■ Selected text ■
***

- Pulitzer in 1962
- Born: 1899 Vienna, Austria-Hungary
- Died: 1979 (aged 79–80)
- Occupations: Art collector Gallery owner
- Years active: 1950s–1970s

= Henry F. Pulitzer =

Austrian art dealer (1899–1979)

Dr. Henry Franz Pulitzer (1899–1979) was an Austrian-born gallery owner and "avid art collector", and connoisseur. He was the owner of the Pulitzer galleries in London and Bern, Switzerland, and of the Isleworth Mona Lisa, a painting famous for the claim passed down from its previous owners that there was evidence that it was painted by Leonardo da Vinci. Pulitzer himself took up the cause of proving the claimed provenance of the painting, including writing a book in support of it, but his efforts did not lead to acceptance of the claim during his lifetime.

==Biography==
Born in Vienna, then within Austria-Hungary, Pulitzer recalled developing a love of art at an early age, particularly remembering having a "passionate adoration of a Dombrovsky that had been relegated to his room", and disliking occasions in which his family would move it to the great hall for state occasions. Pulitzer was at one time "a gentleman-in-waiting" at the court of Zog I of Albania. In 1936, he attended a display at the Leicester Galleries, at which he first saw the painting known as the Isleworth Mona Lisa, then owned by English art collector Hugh Blaker, with Pulitzer later describing that as the point at which he had "fallen in love with it". In 1949, Pulitzer applied to the Home Secretary for naturalisation in the United Kingdom.

***

■ Stored entries ■
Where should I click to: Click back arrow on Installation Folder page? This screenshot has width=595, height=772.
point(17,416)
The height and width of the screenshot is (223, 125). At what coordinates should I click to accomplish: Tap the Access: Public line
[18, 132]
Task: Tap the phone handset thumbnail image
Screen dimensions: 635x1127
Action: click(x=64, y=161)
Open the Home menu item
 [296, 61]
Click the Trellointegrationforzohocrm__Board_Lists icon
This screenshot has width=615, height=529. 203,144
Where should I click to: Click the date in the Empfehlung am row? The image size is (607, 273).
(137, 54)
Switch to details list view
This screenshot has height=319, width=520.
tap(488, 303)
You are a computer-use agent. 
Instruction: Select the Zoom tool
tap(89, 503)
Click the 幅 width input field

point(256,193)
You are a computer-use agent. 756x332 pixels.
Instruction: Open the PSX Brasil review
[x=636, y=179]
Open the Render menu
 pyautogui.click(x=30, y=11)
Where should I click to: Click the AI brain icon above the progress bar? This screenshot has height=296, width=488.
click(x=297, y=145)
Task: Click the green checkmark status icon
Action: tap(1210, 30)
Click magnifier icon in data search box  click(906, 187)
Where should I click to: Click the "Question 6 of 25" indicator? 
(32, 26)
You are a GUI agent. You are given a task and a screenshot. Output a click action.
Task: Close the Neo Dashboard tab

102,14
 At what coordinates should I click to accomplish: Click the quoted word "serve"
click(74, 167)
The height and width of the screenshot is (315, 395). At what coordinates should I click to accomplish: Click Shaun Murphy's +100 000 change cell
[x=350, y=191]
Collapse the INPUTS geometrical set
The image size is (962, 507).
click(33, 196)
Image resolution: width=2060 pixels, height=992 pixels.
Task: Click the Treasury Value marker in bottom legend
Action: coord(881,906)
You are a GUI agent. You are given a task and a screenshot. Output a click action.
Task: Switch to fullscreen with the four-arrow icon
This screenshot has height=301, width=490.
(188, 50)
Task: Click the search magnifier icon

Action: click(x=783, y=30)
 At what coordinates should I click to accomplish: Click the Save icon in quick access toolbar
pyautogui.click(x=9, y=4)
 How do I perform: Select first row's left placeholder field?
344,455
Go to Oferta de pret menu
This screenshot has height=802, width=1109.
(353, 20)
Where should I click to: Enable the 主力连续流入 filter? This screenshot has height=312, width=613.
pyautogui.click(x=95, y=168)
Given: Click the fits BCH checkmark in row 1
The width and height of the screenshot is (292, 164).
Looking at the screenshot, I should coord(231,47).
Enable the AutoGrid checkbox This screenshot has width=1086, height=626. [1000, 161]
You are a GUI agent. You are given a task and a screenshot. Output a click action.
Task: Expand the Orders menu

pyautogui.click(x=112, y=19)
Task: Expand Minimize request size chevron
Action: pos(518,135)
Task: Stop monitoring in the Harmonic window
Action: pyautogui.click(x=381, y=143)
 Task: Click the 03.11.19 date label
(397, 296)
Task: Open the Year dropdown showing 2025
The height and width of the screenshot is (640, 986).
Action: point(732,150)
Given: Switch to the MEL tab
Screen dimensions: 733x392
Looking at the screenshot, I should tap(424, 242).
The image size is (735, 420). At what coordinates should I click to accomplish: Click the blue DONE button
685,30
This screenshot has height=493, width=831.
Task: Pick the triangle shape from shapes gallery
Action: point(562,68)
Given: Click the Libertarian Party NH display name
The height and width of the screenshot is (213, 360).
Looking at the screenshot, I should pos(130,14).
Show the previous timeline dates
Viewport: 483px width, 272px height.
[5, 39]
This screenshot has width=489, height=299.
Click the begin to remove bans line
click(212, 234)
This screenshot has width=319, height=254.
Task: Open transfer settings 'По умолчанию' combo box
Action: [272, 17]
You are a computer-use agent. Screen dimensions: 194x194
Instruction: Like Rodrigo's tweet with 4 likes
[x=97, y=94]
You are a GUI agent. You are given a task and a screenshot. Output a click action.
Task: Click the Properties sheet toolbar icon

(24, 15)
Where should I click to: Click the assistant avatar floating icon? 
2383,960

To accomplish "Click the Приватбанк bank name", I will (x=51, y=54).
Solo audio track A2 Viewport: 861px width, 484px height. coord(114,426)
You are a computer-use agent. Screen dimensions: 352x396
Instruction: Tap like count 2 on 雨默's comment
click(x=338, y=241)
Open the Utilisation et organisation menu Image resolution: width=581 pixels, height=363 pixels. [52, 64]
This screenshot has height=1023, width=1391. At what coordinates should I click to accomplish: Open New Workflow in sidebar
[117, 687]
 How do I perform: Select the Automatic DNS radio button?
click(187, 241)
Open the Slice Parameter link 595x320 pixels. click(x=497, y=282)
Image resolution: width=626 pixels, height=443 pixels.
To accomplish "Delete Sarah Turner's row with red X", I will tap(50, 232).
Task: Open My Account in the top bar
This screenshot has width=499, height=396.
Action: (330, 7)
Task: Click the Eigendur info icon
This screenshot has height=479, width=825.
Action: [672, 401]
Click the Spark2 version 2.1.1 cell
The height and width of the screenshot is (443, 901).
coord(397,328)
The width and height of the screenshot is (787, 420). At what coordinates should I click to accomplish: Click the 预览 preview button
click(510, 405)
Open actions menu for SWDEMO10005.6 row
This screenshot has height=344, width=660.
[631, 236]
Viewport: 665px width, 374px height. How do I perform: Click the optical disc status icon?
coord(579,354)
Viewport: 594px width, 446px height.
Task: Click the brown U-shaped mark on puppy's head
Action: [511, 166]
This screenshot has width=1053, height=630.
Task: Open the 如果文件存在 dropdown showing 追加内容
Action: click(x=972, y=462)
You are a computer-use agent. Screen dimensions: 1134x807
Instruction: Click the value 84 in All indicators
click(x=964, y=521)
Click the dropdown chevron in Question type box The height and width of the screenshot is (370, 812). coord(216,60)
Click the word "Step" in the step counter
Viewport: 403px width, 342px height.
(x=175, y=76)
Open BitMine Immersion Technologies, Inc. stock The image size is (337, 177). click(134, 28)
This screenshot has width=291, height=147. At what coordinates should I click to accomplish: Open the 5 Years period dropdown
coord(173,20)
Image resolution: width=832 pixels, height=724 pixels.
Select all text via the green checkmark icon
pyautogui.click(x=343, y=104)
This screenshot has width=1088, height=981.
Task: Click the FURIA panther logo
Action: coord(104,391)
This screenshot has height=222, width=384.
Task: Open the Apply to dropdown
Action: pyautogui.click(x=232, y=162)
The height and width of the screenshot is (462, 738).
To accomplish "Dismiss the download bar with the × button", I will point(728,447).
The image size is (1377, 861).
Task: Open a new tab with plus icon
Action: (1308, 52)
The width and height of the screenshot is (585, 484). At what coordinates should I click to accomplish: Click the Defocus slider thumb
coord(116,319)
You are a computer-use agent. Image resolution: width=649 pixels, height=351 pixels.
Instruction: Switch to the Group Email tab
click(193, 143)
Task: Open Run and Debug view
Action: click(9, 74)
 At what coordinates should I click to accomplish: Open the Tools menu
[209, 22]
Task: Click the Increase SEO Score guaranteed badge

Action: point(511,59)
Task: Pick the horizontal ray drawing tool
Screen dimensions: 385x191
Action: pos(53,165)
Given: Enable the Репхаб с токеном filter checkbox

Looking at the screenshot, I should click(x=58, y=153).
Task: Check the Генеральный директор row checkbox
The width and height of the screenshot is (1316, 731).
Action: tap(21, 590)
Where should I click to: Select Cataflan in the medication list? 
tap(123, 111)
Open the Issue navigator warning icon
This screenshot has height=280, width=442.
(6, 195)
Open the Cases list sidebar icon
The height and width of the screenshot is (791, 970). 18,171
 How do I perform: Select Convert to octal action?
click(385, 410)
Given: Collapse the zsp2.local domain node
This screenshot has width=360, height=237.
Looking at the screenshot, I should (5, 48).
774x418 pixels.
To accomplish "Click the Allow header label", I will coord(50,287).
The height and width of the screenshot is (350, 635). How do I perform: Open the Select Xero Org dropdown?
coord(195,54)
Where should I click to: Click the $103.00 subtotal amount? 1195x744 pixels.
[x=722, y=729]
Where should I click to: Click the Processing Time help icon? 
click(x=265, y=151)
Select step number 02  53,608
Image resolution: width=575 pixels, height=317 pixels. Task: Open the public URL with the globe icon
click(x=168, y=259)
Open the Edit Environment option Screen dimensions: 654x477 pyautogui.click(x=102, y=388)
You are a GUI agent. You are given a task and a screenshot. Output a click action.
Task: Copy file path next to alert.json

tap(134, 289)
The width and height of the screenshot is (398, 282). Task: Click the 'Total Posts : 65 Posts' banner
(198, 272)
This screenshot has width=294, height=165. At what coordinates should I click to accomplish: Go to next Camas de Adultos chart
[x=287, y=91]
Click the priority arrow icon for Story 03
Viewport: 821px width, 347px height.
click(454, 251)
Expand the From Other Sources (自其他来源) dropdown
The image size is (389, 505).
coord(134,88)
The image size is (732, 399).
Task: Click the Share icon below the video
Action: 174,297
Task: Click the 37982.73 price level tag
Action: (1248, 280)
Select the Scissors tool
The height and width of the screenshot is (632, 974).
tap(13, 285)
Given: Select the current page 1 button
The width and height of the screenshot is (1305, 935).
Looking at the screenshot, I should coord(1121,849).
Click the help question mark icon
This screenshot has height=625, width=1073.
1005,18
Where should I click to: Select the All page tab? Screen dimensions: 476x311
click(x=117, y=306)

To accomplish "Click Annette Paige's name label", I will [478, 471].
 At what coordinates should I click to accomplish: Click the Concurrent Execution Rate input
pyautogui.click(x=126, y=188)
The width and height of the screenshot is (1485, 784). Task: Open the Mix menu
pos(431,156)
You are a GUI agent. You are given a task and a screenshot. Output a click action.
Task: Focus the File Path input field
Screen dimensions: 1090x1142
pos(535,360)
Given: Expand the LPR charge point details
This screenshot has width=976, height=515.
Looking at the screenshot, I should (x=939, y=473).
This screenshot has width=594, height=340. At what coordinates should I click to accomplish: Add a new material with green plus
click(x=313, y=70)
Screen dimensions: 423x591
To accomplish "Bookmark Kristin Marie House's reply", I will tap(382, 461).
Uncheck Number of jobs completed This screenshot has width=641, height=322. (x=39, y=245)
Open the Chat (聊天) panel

***

■ Written request ■
Starting with "- Pulitzer in" and going on through "art dealer (1899–1979)", reproduce the Henry F. Pulitzer profile, substituting "Salzburg" for "Vienna".

■ Response to this exercise ■
- Pulitzer in 1962
- Born: 1899 Salzburg, Austria-Hungary
- Died: 1979 (aged 79–80)
- Occupations: Art collector Gallery owner
- Years active: 1950s–1970s

= Henry F. Pulitzer =

Austrian art dealer (1899–1979)